The solution pH is important in the process of ultrasound assisted photocatalytic degradation of herbicides. The influence of pH on ultrasound assisted photocatalytic degradation of isoproturon was studied by varying the solution pH from 2 to 10 using 0.1 g of photocatalysts (Cu/ZnO and Ni/ZnO), irradiation time (30 min) and herbicide solution (50 µg mL−1) in the presence of sonication and visible light. pH was adjusted using Britton-Robinson buffer. The effect of pH on % degradation of isoproturon by Ni/ZnO and Cu/ZnO was investigated (Fig. 3a). The results indicate that % degradation of isoproturon increases with increase in pH and reach to its maximum value of 80% at pH 7 using Ni/ZnO and 76% using Cu/ZnO. The influence of pH on % degradation of traisulfuron by Cu/ZnO and Ni/ZnO was also investigated from pH 2 to pH 10 (Fig. 3b). The results showed that % degradation of triasulfuron increases with increase in pH reaching to its maximum value (75 and 73%) at pH 7 and pH 6 using Cu/ZnO and Ni/ZnO, respectively. It can be explained that at lower pH, catalyst has positive surface charge and the concentration of H+ is high that competes with herbicides for active sites leading to reduction in percentage degradation. The ultrasound assisted photocatalytic degradation decreases when pH increases from 8 to 12, decrease in % degradation at higher pH is due to negatively charged hydroxyl anion which inhibit free radicals in solution and active site of catalyst.

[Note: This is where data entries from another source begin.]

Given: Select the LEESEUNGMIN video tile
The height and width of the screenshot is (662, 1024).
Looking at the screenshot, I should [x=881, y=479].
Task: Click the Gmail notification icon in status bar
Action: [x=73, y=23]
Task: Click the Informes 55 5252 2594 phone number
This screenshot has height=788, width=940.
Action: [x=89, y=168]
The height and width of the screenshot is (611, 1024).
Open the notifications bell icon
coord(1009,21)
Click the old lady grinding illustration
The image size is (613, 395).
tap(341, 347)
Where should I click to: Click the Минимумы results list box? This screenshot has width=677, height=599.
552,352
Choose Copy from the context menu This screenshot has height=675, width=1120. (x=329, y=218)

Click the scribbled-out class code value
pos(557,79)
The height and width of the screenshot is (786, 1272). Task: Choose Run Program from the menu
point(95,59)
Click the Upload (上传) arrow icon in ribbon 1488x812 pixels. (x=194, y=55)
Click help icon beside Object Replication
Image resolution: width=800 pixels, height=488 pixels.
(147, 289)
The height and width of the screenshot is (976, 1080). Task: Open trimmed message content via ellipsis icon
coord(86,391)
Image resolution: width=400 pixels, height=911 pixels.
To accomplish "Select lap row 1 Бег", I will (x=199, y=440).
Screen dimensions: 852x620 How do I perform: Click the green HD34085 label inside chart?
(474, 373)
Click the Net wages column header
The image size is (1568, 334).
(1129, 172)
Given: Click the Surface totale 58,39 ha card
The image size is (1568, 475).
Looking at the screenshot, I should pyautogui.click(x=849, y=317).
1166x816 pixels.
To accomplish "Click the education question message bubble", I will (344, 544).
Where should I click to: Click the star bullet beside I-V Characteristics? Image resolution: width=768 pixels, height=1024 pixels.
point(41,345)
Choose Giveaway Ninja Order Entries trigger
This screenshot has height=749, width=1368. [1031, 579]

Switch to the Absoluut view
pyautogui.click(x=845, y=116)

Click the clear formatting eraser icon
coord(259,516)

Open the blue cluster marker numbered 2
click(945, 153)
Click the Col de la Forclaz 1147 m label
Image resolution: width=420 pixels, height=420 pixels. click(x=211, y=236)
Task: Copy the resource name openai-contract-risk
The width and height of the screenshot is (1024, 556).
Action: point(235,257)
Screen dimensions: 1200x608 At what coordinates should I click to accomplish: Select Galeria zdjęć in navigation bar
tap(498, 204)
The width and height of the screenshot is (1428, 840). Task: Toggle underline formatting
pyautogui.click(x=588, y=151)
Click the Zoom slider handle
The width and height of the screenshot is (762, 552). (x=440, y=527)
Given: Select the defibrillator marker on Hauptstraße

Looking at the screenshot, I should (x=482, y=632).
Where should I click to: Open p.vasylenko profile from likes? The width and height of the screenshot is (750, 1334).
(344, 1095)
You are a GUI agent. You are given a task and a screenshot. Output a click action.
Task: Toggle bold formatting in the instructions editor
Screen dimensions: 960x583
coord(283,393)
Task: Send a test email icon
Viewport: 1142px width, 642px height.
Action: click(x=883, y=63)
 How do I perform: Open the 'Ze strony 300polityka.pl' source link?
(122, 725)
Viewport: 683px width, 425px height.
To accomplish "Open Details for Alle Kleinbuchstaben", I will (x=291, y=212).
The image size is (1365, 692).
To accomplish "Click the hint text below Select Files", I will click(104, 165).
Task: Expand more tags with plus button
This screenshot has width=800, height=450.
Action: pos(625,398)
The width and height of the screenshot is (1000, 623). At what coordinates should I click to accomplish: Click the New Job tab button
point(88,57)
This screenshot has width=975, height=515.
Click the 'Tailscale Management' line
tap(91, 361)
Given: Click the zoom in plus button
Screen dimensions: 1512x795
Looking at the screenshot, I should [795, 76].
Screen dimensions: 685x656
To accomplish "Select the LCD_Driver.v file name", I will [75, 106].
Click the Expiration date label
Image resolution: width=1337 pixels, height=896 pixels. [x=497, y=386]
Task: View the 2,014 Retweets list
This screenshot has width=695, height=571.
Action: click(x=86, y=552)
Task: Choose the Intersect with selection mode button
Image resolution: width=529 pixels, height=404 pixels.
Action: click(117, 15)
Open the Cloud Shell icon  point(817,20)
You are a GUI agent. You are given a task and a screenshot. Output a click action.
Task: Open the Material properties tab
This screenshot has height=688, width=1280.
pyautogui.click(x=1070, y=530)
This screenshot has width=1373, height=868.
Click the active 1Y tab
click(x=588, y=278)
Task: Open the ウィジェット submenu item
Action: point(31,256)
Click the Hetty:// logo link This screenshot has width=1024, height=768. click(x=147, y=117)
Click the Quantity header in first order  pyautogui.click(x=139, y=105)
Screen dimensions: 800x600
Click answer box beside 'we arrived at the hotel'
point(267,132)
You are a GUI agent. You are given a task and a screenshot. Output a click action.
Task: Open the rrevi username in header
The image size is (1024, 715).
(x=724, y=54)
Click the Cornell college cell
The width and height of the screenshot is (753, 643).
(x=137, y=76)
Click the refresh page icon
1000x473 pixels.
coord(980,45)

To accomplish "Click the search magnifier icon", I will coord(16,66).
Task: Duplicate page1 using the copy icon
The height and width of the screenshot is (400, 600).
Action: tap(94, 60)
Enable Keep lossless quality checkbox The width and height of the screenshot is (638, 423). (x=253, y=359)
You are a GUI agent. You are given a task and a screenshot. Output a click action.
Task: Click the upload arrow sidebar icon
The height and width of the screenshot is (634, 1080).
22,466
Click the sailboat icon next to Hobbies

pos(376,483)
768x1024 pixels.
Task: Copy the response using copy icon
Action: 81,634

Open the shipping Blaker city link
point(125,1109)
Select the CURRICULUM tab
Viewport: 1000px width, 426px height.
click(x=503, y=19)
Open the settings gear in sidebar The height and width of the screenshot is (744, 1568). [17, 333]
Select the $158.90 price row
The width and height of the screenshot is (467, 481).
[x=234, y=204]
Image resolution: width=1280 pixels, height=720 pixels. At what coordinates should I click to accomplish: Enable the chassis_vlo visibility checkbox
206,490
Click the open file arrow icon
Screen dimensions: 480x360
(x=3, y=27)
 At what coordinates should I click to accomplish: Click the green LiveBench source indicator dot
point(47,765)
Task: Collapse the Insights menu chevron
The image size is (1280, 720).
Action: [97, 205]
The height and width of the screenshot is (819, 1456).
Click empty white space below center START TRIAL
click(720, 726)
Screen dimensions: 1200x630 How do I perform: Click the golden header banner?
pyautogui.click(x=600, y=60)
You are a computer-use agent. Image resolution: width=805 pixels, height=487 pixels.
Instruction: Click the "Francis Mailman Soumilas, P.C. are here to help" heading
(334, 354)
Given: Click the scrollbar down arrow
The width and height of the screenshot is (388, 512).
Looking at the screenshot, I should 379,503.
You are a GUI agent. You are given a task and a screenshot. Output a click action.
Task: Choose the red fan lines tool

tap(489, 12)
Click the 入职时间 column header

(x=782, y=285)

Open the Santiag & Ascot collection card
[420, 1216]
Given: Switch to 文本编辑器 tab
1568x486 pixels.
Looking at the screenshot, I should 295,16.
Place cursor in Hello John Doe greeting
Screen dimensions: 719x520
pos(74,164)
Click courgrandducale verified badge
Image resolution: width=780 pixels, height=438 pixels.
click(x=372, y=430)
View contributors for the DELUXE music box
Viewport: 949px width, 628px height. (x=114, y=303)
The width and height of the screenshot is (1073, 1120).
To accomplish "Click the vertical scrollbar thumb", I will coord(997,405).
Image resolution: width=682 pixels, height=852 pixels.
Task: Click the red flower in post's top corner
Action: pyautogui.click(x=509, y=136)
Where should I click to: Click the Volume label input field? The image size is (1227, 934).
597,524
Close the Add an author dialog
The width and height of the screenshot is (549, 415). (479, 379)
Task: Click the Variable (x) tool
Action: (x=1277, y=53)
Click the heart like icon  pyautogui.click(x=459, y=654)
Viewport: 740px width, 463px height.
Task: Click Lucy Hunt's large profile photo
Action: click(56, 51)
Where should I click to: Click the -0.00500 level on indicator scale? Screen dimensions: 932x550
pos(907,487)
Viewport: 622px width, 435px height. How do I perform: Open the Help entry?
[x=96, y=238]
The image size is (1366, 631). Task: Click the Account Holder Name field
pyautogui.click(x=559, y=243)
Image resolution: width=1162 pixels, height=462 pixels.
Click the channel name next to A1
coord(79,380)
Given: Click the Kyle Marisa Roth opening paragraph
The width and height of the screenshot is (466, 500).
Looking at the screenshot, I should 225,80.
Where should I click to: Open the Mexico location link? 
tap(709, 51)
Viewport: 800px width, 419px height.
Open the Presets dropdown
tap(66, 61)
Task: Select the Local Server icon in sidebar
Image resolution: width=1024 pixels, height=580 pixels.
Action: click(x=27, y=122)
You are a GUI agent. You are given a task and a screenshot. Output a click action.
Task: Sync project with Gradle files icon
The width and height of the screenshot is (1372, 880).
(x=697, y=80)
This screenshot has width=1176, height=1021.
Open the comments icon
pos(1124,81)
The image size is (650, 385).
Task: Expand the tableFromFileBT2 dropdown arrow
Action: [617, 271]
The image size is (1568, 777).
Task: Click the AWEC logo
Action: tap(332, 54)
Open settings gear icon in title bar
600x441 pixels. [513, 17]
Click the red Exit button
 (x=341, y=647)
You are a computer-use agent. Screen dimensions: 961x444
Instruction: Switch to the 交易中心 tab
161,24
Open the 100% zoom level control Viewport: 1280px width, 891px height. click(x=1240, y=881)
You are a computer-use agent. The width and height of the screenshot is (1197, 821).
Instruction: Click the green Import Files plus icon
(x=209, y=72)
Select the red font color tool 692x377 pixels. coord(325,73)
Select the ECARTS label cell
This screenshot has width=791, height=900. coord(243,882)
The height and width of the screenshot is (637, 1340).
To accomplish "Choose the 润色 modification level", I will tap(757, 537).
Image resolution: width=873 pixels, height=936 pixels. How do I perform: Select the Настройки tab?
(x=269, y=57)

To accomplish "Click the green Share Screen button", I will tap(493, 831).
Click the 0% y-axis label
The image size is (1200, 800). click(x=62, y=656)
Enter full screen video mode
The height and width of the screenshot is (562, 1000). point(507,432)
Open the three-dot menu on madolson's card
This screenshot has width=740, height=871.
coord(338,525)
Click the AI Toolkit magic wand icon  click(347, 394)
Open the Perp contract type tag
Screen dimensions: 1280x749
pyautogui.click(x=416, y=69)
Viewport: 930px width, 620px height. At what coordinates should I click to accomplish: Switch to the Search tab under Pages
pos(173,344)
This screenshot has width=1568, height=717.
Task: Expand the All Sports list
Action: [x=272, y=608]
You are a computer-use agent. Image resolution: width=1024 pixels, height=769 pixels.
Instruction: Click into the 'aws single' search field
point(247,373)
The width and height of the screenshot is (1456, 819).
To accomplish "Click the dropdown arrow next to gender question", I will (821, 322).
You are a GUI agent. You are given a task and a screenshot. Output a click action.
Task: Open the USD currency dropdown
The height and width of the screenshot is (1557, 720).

As well as non-ionic nature of isoproturon are also responsible for maximum degradation of isoproturon at neutral pH [26]. The increase in degradation on basic side as compared to acidic side is mainly due to attack of free radicals on methyl group of herbicides [27].

Fig. 3
figure 3

a pH effect on ultrasound assisted photocatalytic degradation of isoproturon and b triasulfuron (Conditions: pH from 2 to 10, 0.1 g of photocatalysts (Cu/ZnO and Ni/ZnO), irradiation time (30 min) and herbicides concentration (50 µg mL−1) in the presence of sonication and visible light) c Effect of sonication and irradiation time on isoproturon ultrasound assisted photocatalytic degradation and d triasulfuron (Conditions: neutral pH, 0.1 g of photocatalysts (Cu/ZnO and Ni/ZnO), irradiation time (5–60 min), temperature 25 °C and herbicides concentration (50 µg mL.−1) in the presence of sonication and visible light)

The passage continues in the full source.